SOURCE INFORMATION START

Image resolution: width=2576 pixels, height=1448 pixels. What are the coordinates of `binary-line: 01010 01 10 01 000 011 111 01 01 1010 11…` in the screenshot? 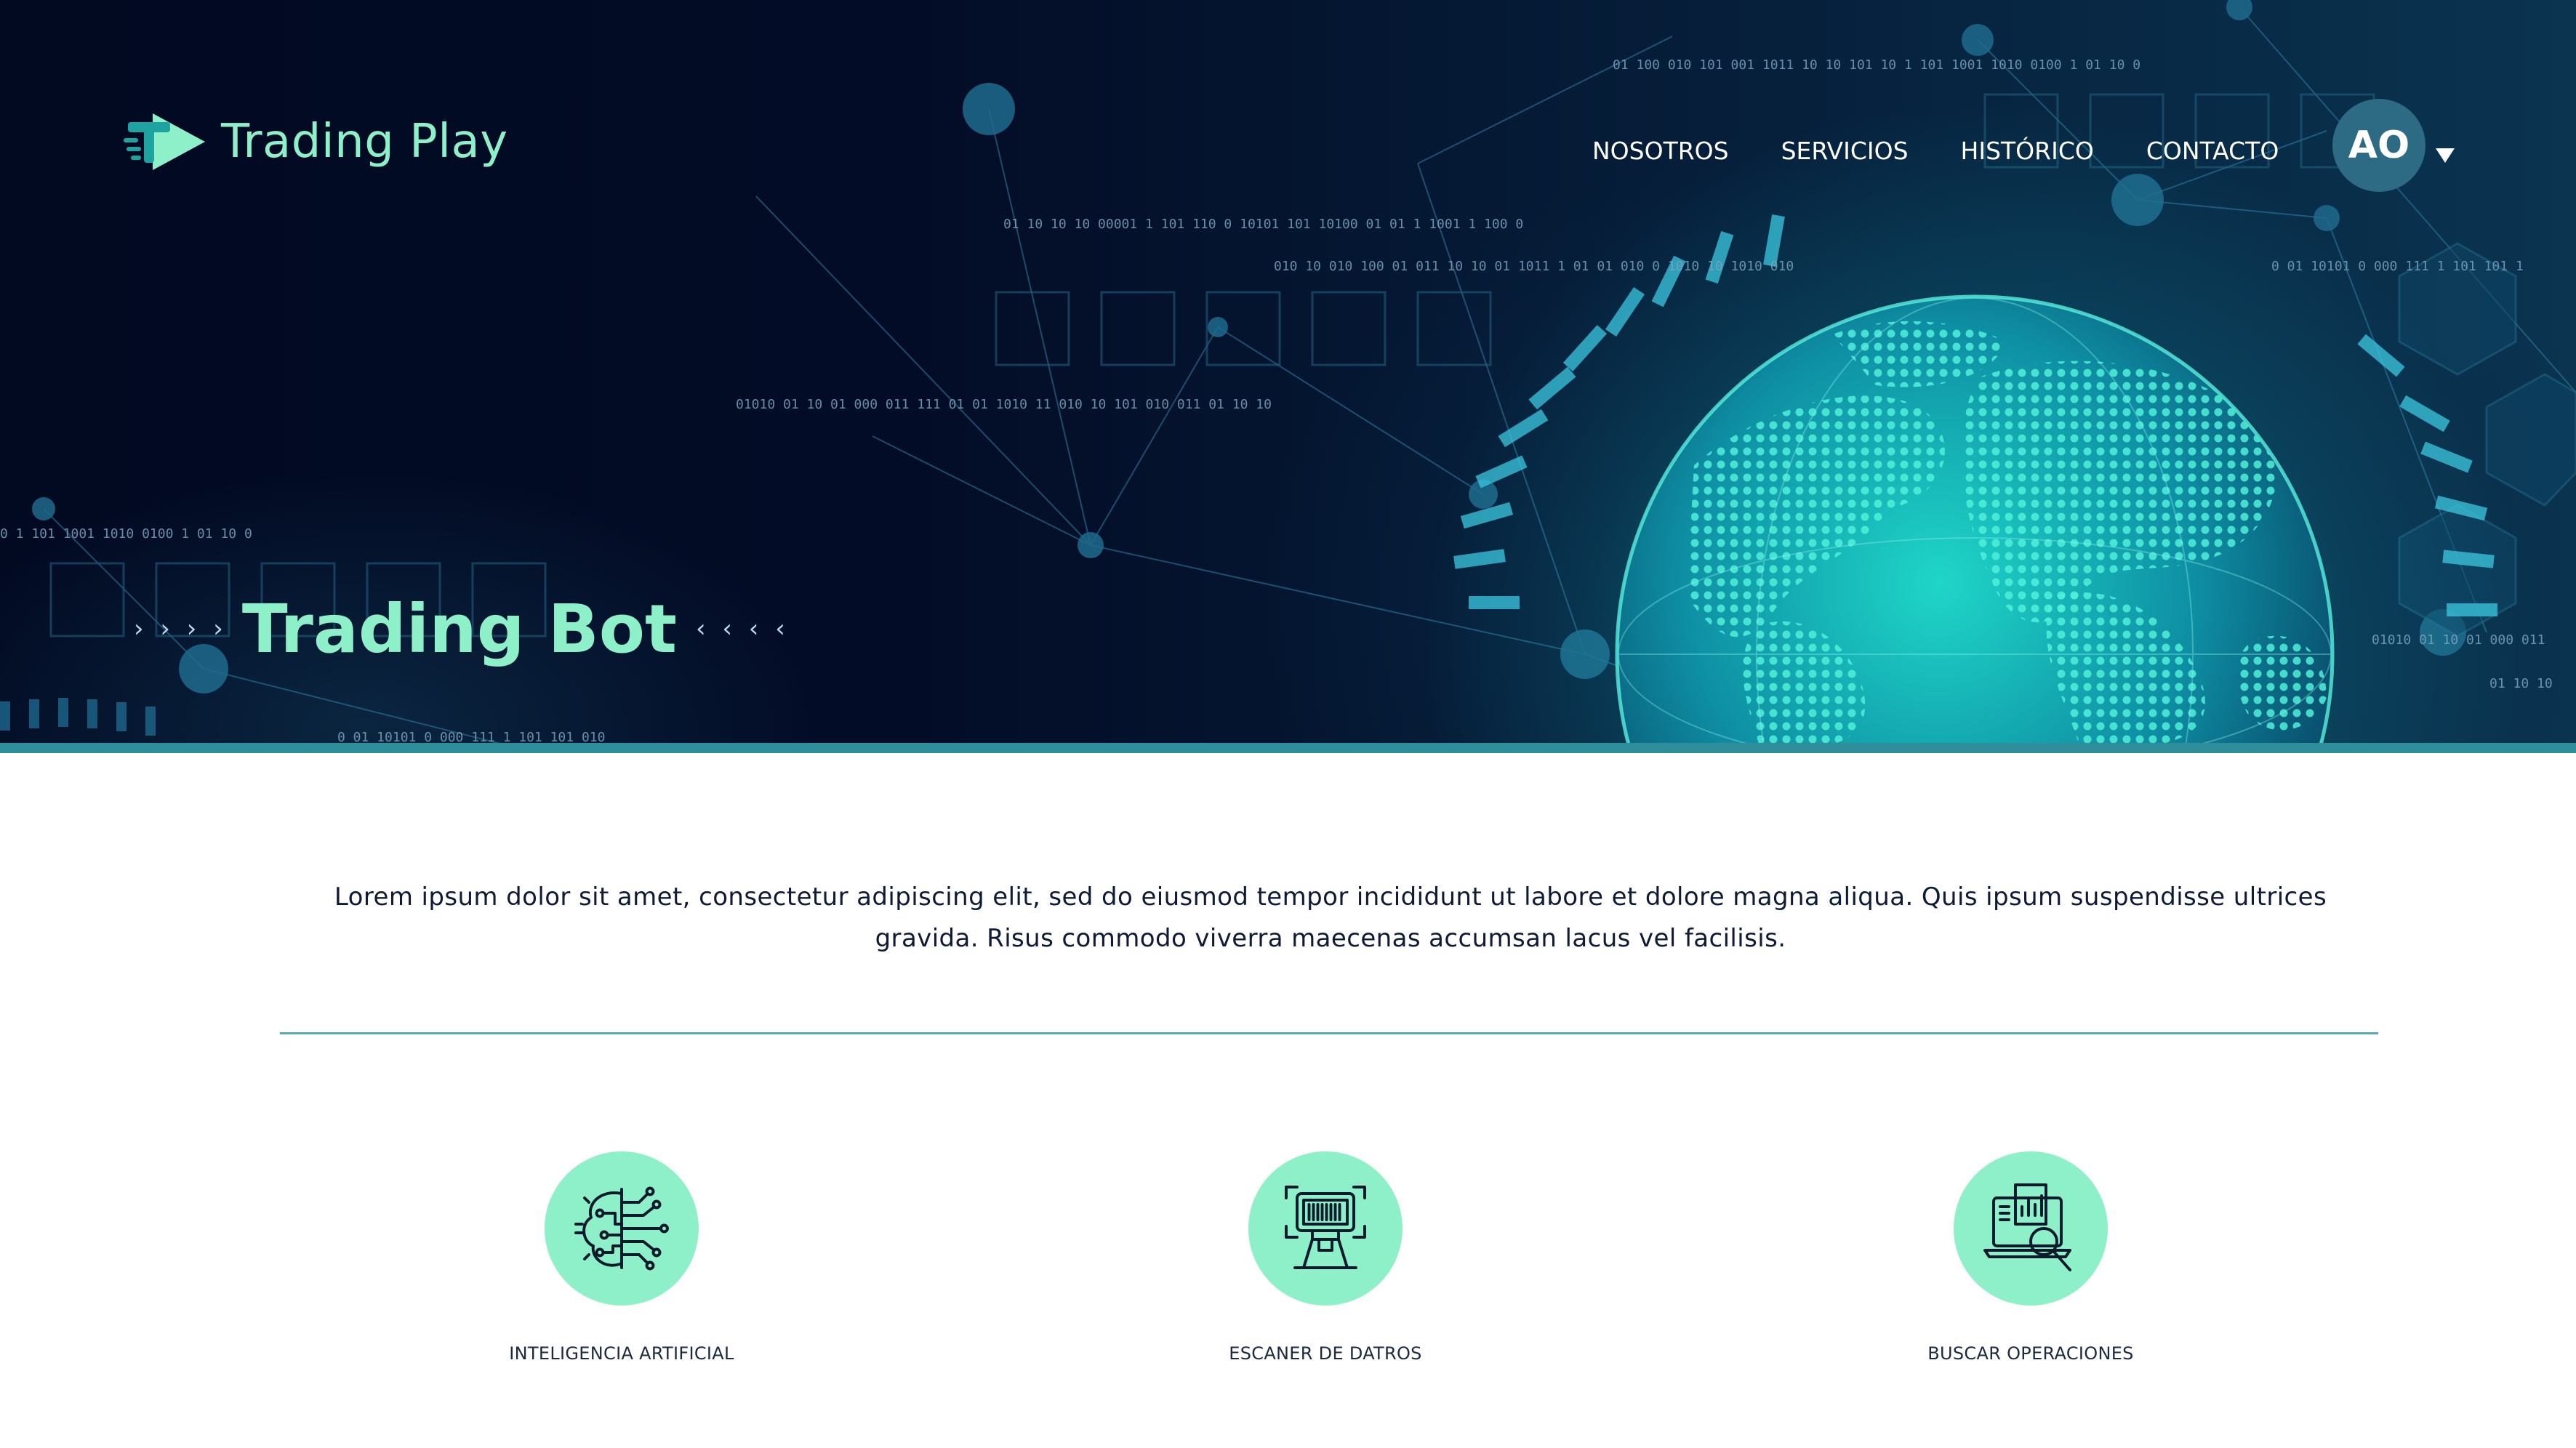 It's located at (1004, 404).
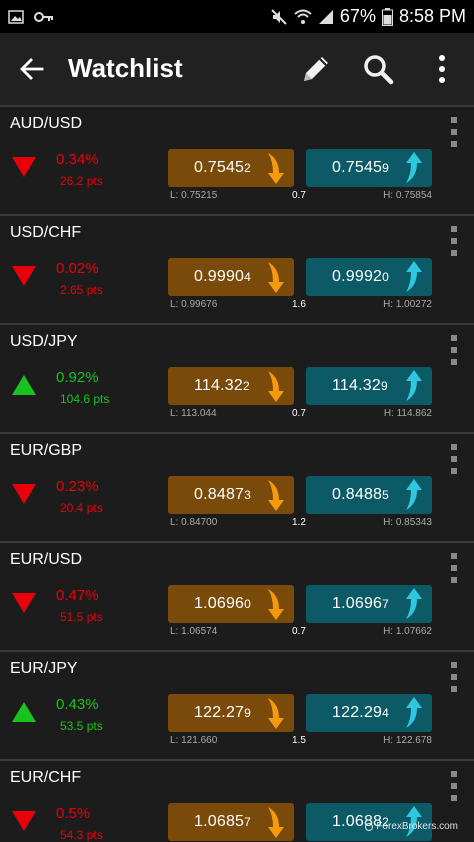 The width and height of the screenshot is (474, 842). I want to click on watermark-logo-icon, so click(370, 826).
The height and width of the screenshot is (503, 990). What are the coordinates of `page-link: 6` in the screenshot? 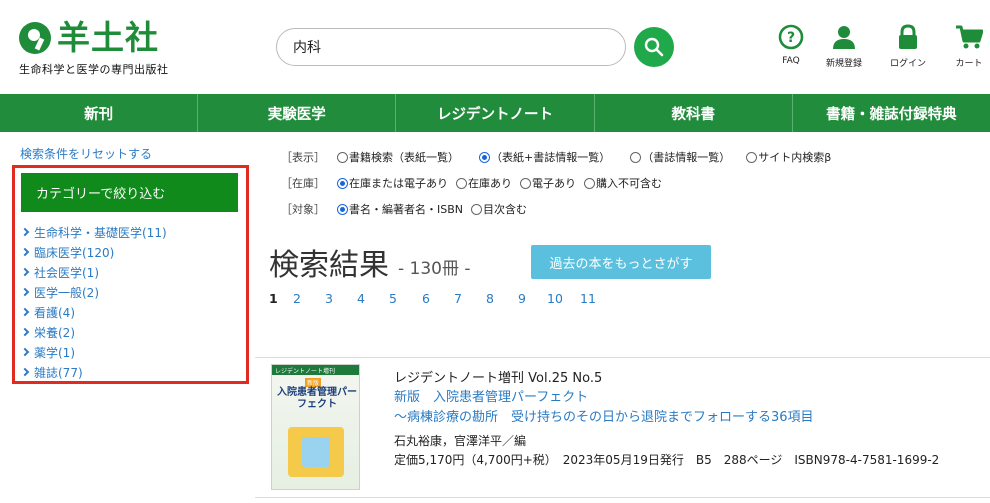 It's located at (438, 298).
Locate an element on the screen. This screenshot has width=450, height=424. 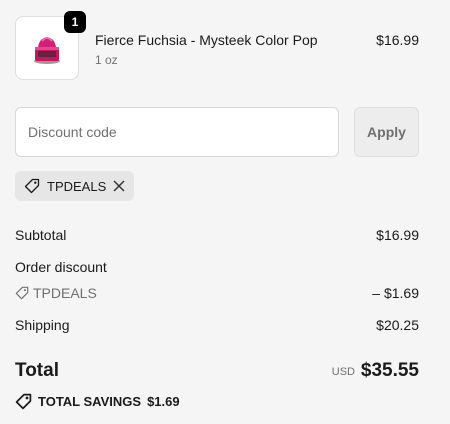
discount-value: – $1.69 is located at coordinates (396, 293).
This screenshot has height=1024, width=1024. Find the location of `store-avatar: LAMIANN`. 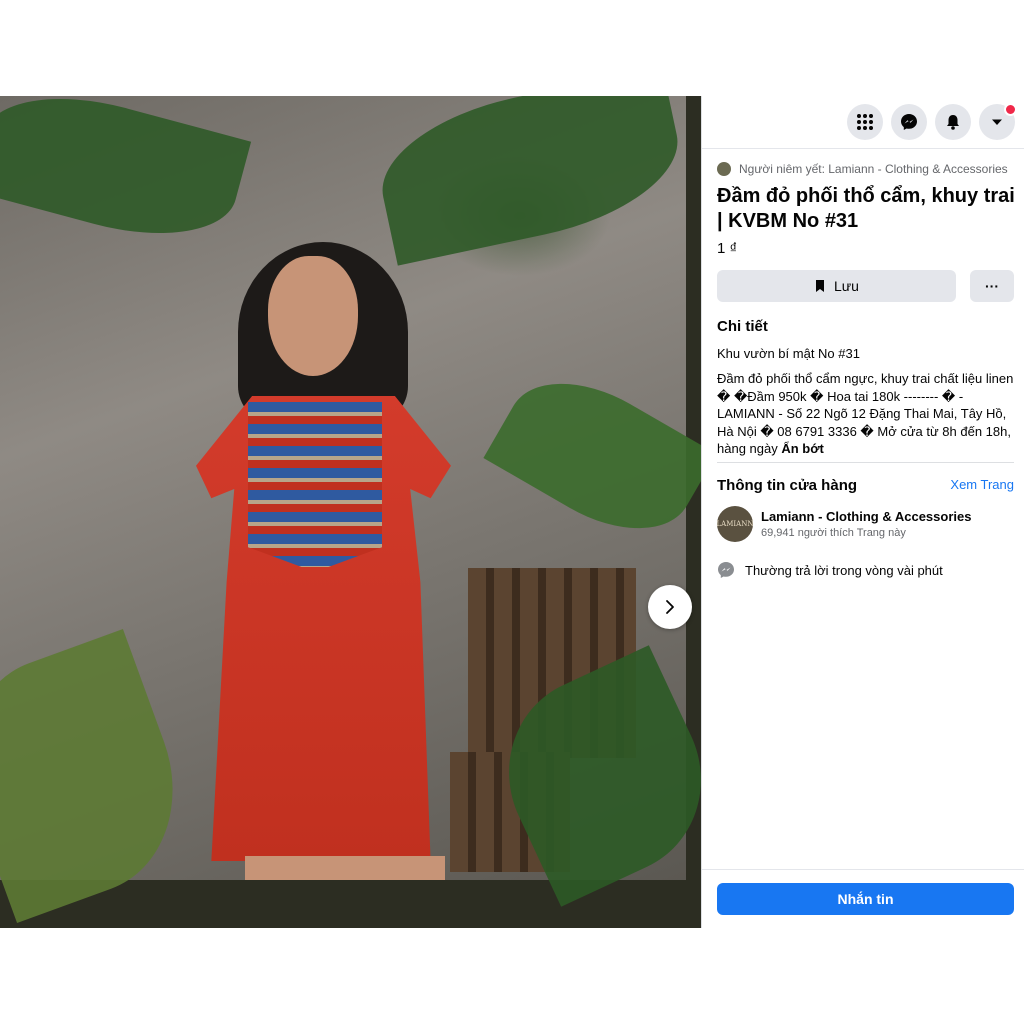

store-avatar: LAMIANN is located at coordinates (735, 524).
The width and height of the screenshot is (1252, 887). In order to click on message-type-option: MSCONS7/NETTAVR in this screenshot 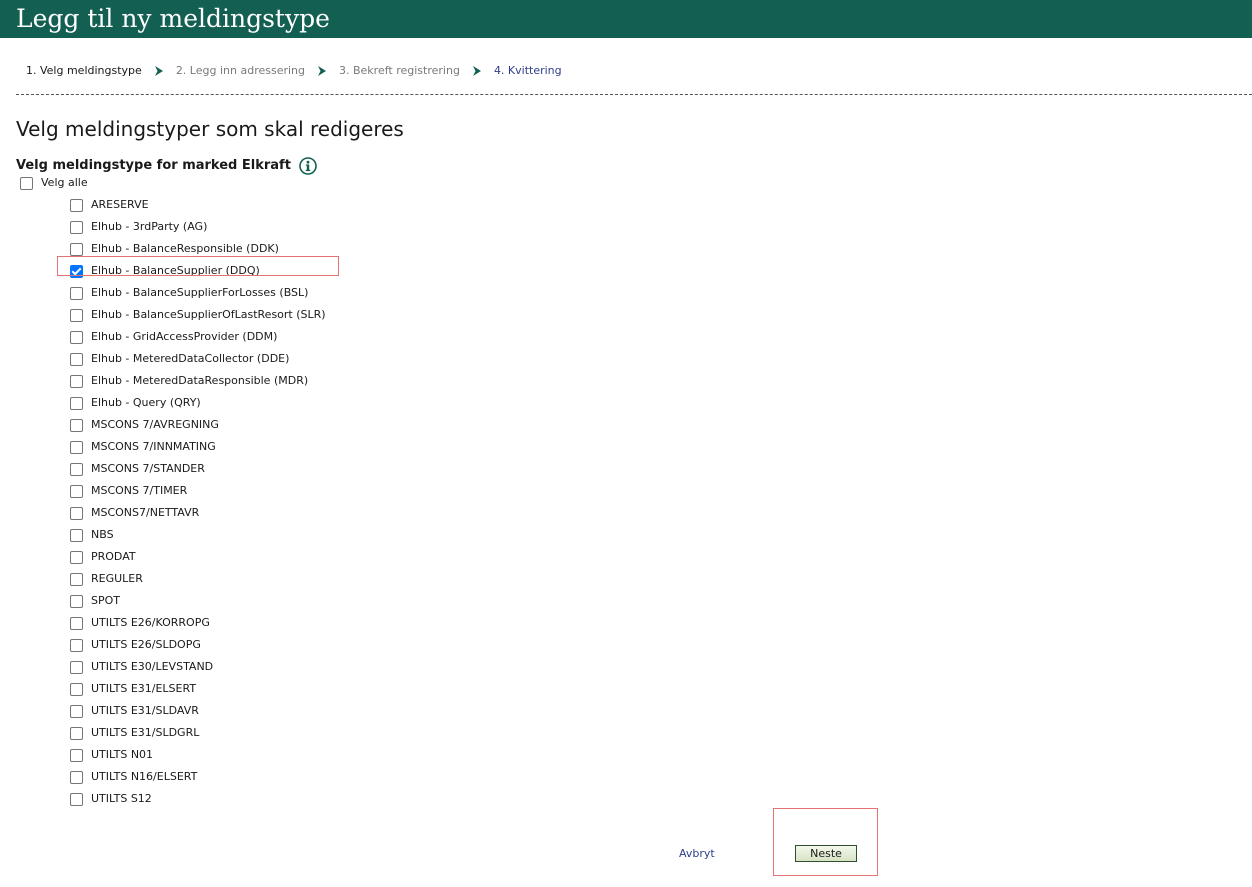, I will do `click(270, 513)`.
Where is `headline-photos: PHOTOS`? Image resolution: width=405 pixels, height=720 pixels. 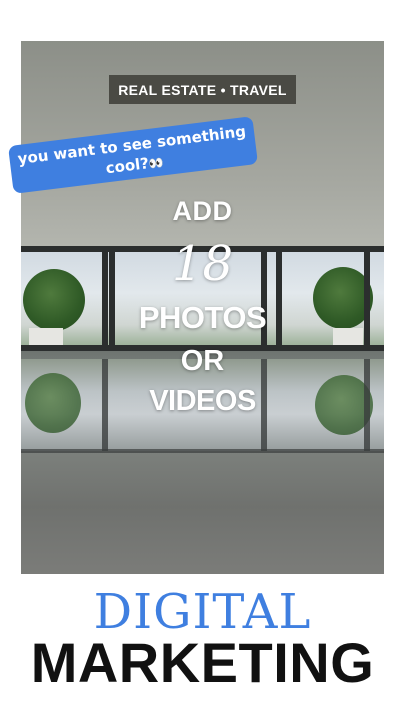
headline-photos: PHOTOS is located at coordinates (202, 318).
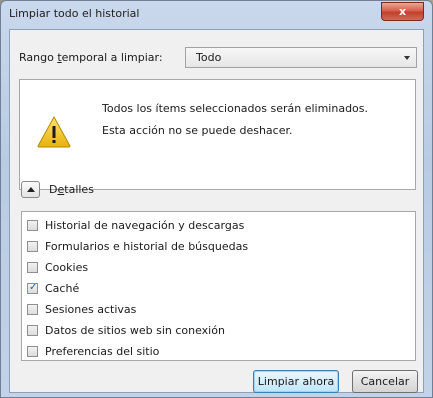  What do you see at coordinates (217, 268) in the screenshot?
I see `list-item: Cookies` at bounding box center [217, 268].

SOURCE INFORMATION END

* YOUR INSTRUCTIONS
Repeat the material starting at the line that contains "This screenshot has height=1024, width=1024." and ending after the line that contains "store-avatar: LAMIANN is". Leave out the pictures.

* YOUR SOLUTION
This screenshot has height=1024, width=1024. Find the location of `store-avatar: LAMIANN`. 

store-avatar: LAMIANN is located at coordinates (735, 524).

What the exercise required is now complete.